To flip with a baitcaster, open the bail and hook the line near the reel with your non-dominant thumb. Pull out an arms length or so of fishing line and close the bail. From here you'll swing or “flip” the tip of the rod to cast the lure while controlling the lure's momentum with the fishing line in your non-dominant hand.
To pitch with a baitcaster, let out enough line so that when you grab the lure with your non-dominant hand, the line is taught and the lure is near the reel. For a 7 foot rod this would be roughly 6 feet of line between the lure and tip of the rod.
How To Pitch a Baitcaster
- With the reel in your dominant hand and lure held near the reel in the other hand, press the button to open the bail and stop the spool from moving by holding it with your thumb.
- Hold the reel about chest high with the tip of the rod pointing down at roughly a 45 degree angle.
- Let go of the lure so that it swings to swing in a pendulum motion.
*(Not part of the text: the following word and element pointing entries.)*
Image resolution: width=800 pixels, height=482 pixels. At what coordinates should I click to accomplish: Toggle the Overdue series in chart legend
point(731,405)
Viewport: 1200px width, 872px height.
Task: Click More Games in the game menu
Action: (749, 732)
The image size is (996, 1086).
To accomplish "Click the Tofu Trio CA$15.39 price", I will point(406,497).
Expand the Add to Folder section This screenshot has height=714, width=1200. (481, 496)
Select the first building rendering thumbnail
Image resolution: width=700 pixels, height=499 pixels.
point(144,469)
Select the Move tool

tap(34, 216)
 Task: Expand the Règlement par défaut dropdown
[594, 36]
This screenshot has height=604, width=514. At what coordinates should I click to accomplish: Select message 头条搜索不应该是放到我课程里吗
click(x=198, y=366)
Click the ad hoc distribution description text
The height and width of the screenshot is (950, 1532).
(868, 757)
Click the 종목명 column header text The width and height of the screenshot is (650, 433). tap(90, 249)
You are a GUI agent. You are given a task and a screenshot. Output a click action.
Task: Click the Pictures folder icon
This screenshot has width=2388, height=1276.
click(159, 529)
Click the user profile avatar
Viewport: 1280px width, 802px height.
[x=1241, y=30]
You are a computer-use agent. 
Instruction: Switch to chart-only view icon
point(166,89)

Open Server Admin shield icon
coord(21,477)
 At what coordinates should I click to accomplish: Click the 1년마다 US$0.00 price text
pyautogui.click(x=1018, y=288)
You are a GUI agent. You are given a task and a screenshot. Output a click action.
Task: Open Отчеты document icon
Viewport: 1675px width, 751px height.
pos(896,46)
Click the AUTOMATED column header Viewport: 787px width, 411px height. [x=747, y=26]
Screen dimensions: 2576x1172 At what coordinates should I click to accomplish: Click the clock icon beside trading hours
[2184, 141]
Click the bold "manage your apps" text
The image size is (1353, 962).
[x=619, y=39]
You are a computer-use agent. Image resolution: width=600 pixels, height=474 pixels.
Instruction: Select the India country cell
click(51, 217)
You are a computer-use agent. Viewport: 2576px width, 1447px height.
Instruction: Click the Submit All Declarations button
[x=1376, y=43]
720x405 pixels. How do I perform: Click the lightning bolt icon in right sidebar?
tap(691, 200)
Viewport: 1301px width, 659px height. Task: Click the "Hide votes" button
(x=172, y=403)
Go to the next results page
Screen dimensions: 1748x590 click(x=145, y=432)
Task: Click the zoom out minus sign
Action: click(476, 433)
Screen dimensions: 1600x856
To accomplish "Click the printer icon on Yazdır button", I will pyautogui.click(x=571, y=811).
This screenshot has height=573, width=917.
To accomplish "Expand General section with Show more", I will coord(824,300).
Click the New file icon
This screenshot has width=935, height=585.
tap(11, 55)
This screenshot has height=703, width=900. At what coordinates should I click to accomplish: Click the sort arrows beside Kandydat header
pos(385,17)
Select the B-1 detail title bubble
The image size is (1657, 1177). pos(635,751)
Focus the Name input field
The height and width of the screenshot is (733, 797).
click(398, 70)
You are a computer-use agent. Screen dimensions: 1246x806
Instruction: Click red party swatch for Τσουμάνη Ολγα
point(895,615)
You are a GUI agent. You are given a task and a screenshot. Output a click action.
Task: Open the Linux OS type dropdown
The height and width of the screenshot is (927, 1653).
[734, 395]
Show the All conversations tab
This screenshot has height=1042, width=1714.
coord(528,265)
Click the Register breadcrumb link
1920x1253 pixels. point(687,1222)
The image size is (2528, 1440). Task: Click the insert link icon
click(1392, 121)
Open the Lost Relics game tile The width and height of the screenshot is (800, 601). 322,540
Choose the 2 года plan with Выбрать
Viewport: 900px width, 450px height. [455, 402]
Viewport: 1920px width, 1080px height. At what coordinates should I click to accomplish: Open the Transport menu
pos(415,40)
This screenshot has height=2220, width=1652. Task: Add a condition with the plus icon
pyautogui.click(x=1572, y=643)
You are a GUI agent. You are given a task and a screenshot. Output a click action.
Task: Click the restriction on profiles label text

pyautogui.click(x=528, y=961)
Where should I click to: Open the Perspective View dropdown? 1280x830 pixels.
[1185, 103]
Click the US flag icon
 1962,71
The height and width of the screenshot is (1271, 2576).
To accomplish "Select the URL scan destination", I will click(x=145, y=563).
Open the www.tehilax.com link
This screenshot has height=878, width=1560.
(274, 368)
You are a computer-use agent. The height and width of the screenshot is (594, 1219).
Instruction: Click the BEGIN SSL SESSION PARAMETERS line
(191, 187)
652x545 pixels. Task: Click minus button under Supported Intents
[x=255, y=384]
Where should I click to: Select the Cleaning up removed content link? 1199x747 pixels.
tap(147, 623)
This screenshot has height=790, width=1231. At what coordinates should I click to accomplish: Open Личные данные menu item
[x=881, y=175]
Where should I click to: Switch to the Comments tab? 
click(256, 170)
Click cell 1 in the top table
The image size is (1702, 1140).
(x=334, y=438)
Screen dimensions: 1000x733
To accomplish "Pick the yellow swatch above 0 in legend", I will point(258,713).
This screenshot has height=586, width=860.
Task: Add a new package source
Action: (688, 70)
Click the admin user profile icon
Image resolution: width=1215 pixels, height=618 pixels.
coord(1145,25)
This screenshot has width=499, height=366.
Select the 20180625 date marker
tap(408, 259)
- As the lure begins picking up momentum, let off the spool with your thumb, and without moving your arm, swiftly lift the tip of the rod with a flicking motion of the wrist. Make sure the fishing line stays taught the whole time.
- Control the momentum of the lure by feathering the spool with your thumb as needed to land the lure gently.
Frequently Asked Questions
How far should I be able to cast with a baitcaster?
If you check forum posts, the consensus on how far the average fisherman casts a baitcaster is around 25-30 yards. With that said, it is possible to cast out to 50 or 60 yards even, but it requires lots of practice, a good rod, reel, line, and adequate lure weight.
You'll also need to have your brakes and spool tension as loose as you can get them without backlashing. Casting accuracy is far more important than distance in most circumstances, so it's best to focus on practicing casting your lure exactly where you want it to go.
Practice casting within distances you know you can reach while focusing on accuracy, let the casting distance come naturally with it. As you gain confidence with your baitcaster you can back off the spool tension and brakes to increase your casting distance.
How far should I be able to pitch with a baitcaster?
Pitching with a baitcaster is a highly valuable skill to learn with a baitcaster. Once you've mastered the basics, pitching 10-15 yards with high accuracy is not uncommon. You lose out on accuracy as the distance increases, but it is possible to pitch over 15 yards. The ability to pitch far is very useful when bank fishing as there are often places you can't cast regularly. Pitching requires lots of practice, so make sure you put in the time and effort to get good at it.
Learning to cast a baitcaster requires some practice to get down. They're often more intimidating than spinning reels for a beginner due to the extra moving parts, but learning to fish with them opens up a ton of fun and exciting ways to catch bass.
Be patient, practice making accurate casts, and you'll learn how to cast, pitch, and flip with a baitcaster just like the pro's in no time!